### What the task requires:
Send back the records exactly as written, with no images.

Dataset entries:

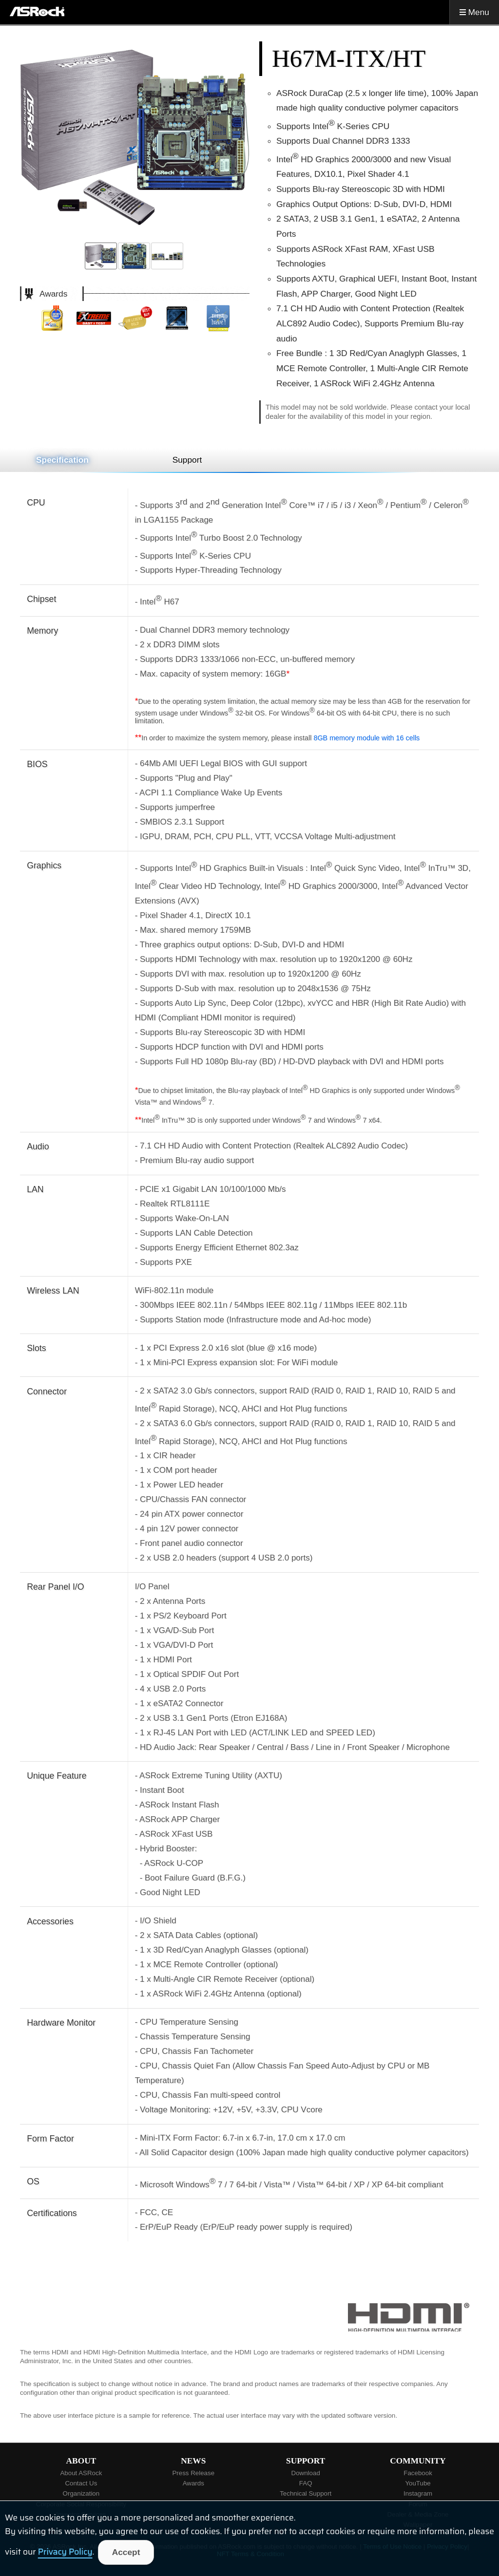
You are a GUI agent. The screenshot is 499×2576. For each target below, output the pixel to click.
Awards (193, 2483)
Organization (81, 2493)
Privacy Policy (65, 2552)
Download (305, 2473)
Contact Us (81, 2483)
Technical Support (305, 2493)
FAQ (305, 2483)
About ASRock (81, 2473)
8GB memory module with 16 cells (366, 738)
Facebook (417, 2473)
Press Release (193, 2473)
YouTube (417, 2483)
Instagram (417, 2493)
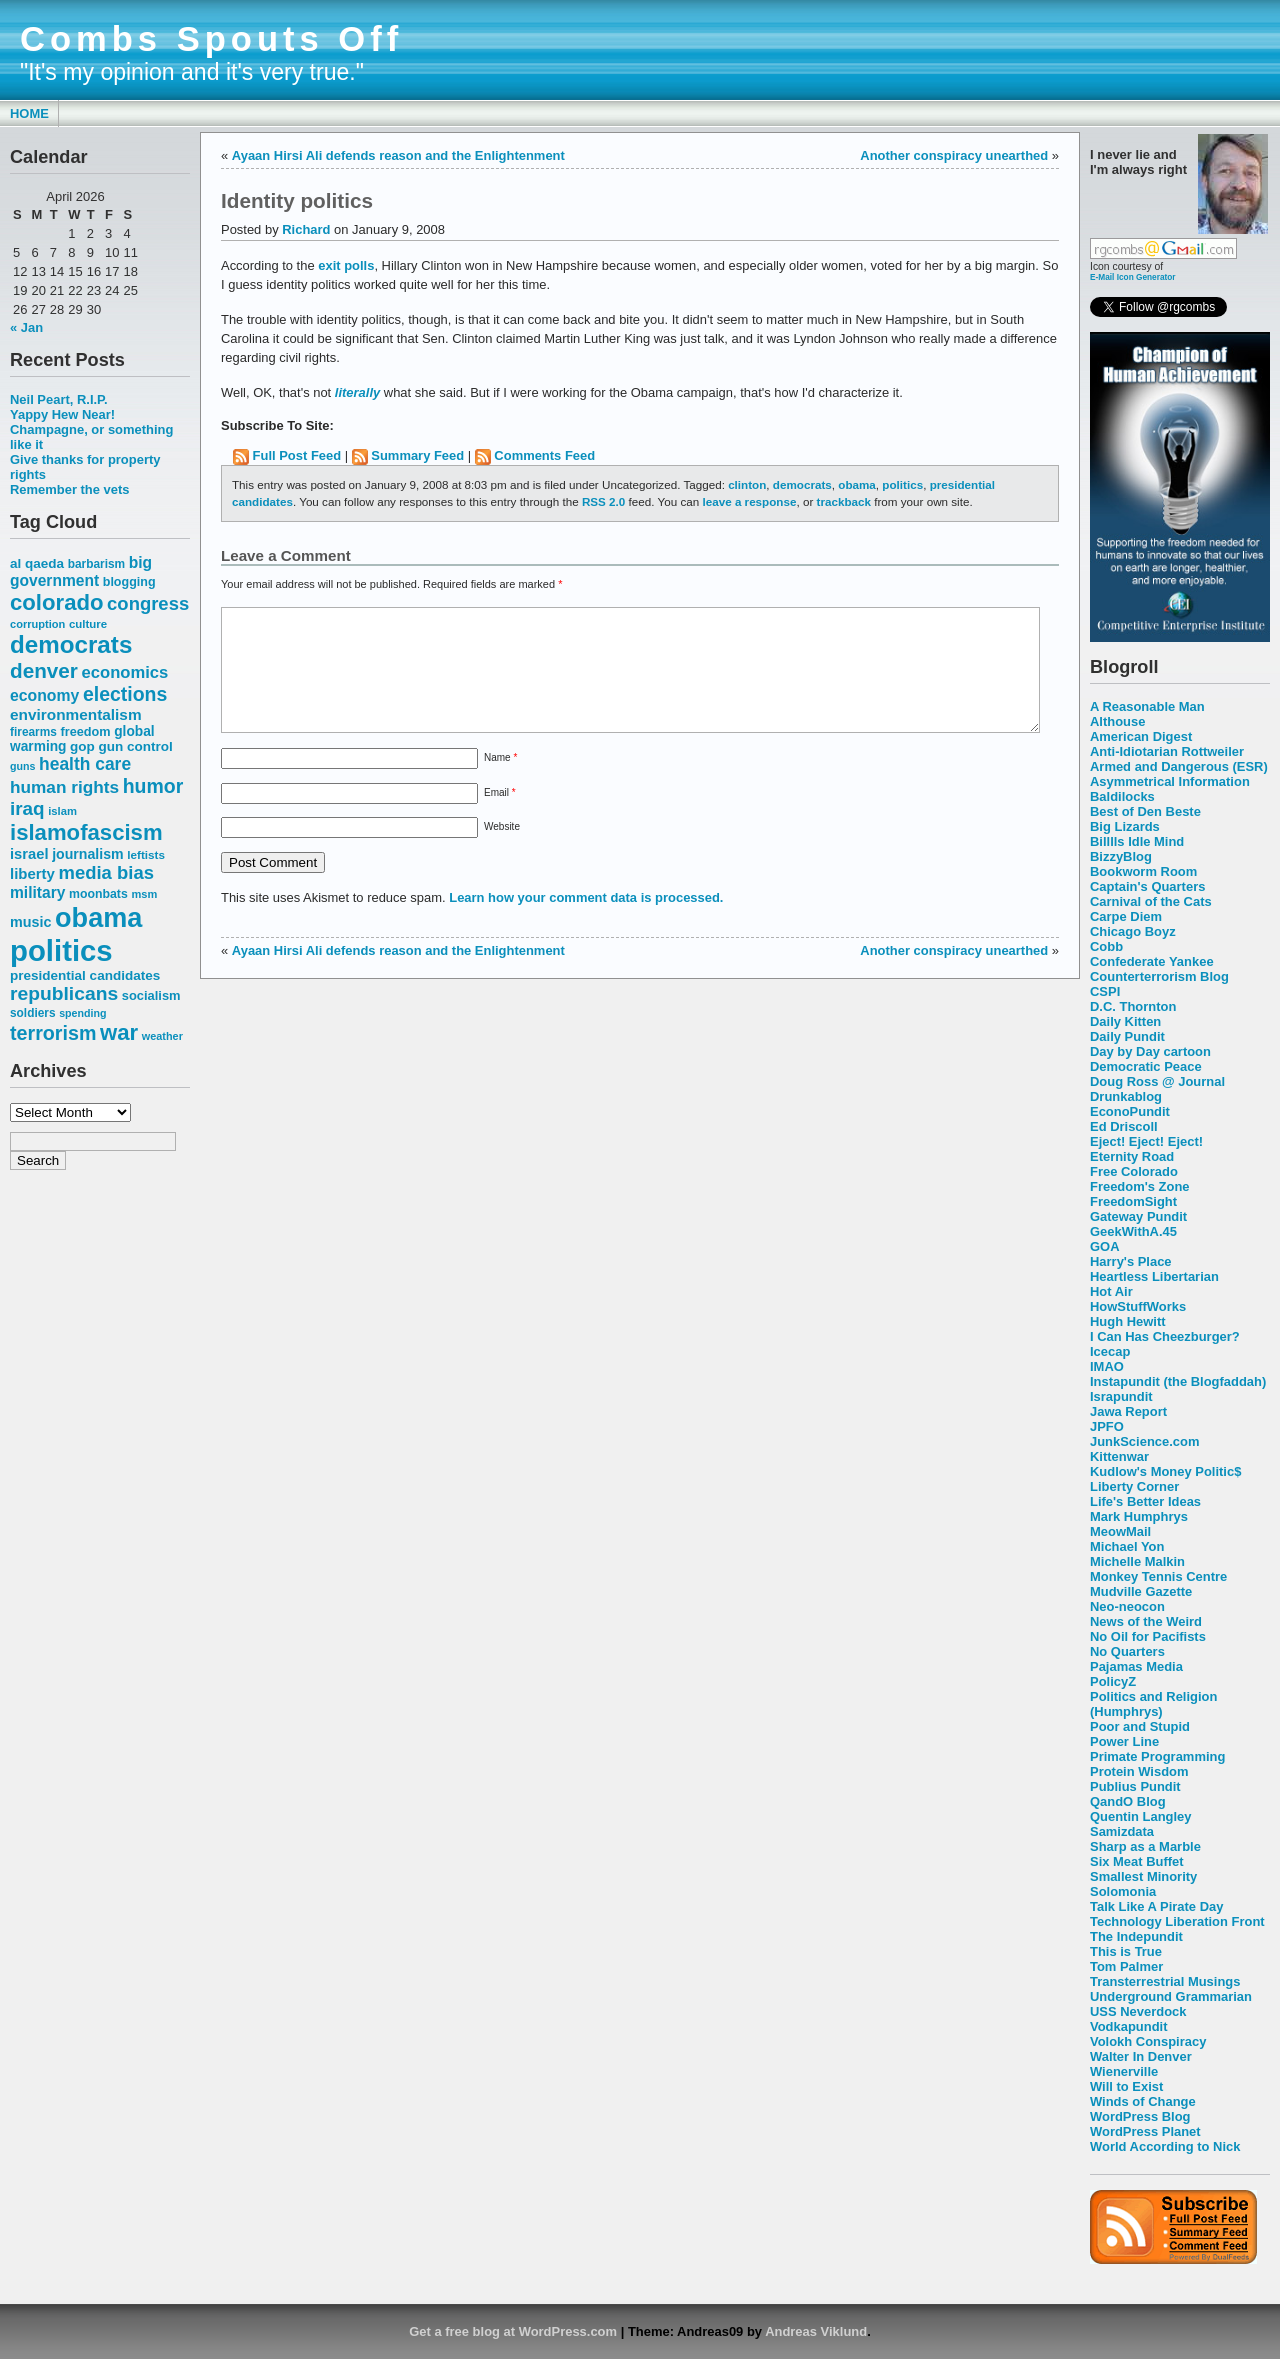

### Answer to this task:
You are a GUI agent. The screenshot is 499×2576. For each target below, output the pixel to click.
Awards (193, 2483)
Organization (81, 2493)
Privacy Policy (65, 2552)
Download (305, 2473)
Contact Us (81, 2483)
Technical Support (305, 2493)
FAQ (305, 2483)
About ASRock (81, 2473)
8GB memory module with 16 cells (366, 738)
Facebook (417, 2473)
Press Release (193, 2473)
YouTube (417, 2483)
Instagram (417, 2493)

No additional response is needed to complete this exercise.